_WORK INSTRUCTION:_
Could you repeat the records below exactly, without the pictures?

[Collection entries]

= Beginning of Section =

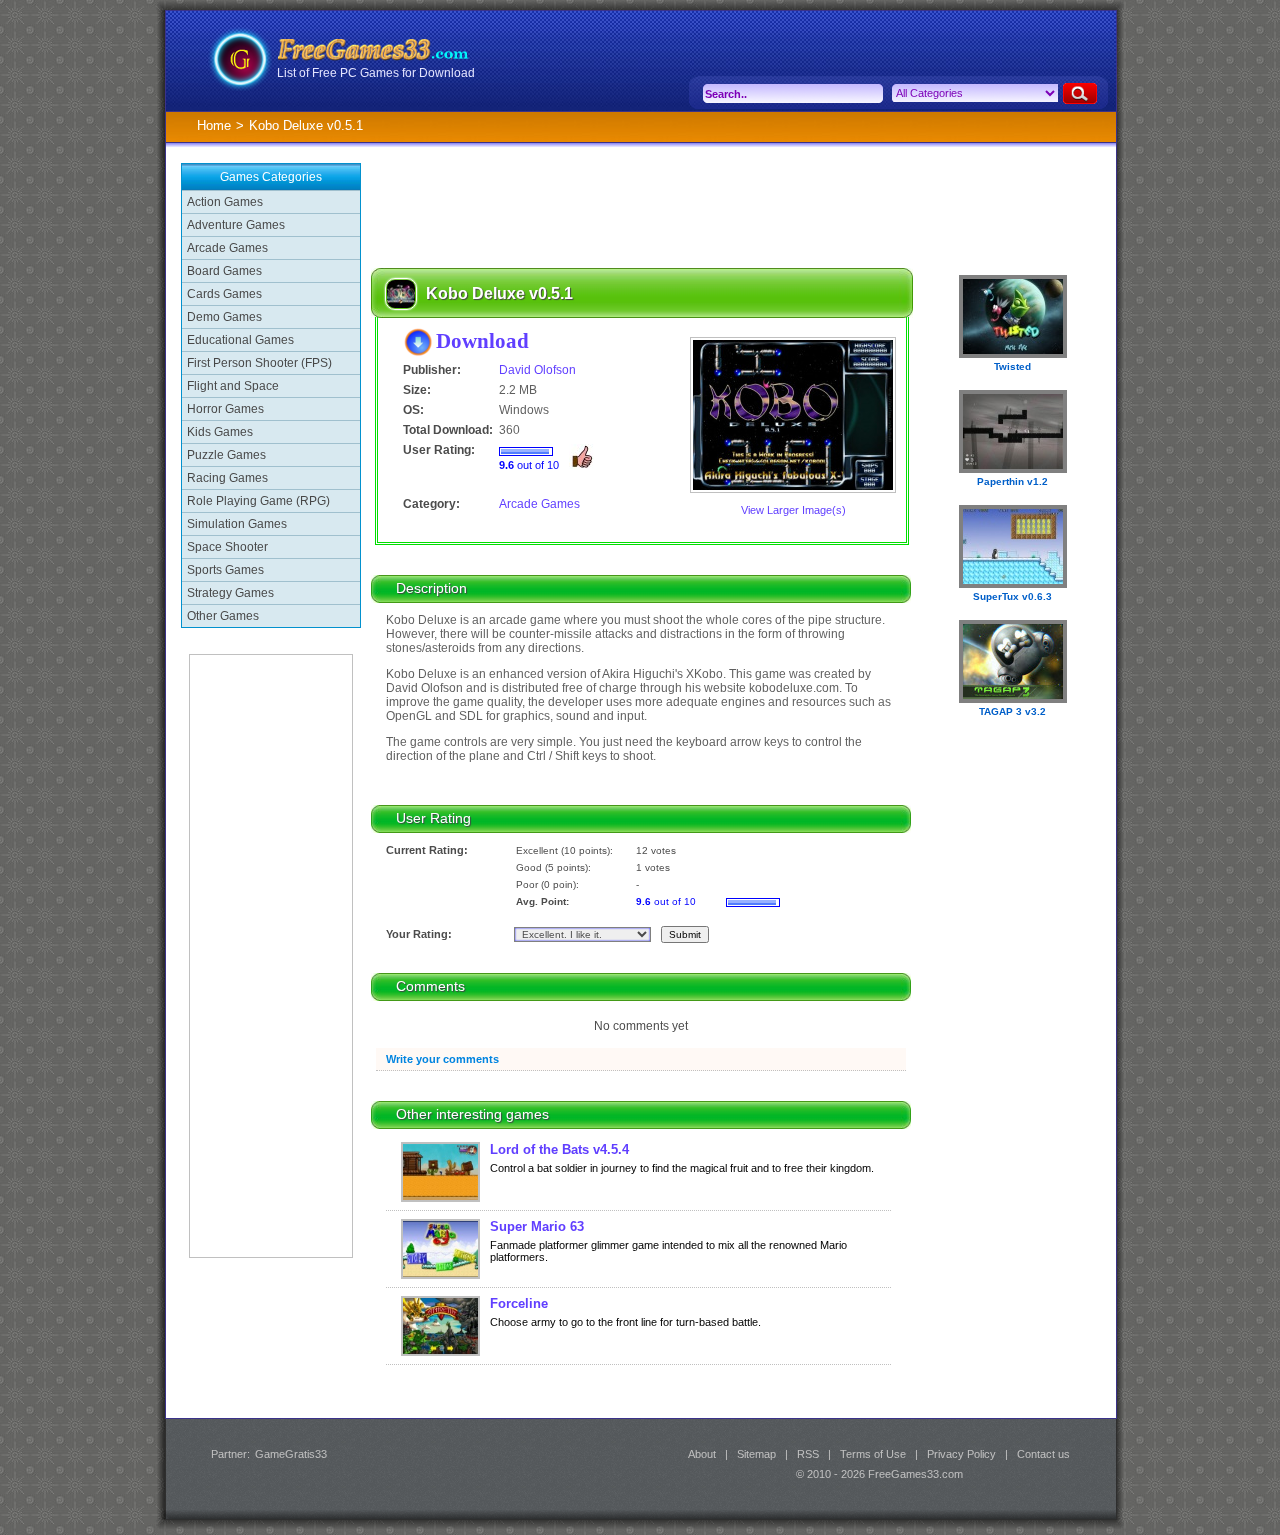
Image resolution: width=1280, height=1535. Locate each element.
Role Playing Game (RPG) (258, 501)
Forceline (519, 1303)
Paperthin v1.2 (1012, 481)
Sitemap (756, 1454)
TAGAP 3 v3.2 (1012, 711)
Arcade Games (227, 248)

= End of Section =

_OUTPUT FOR THIS TASK:_
Image resolution: width=1280, height=1535. Locate each element.
Role Playing Game (RPG) (258, 501)
Forceline (519, 1303)
Paperthin v1.2 (1012, 481)
Sitemap (756, 1454)
TAGAP 3 v3.2 (1012, 711)
Arcade Games (227, 248)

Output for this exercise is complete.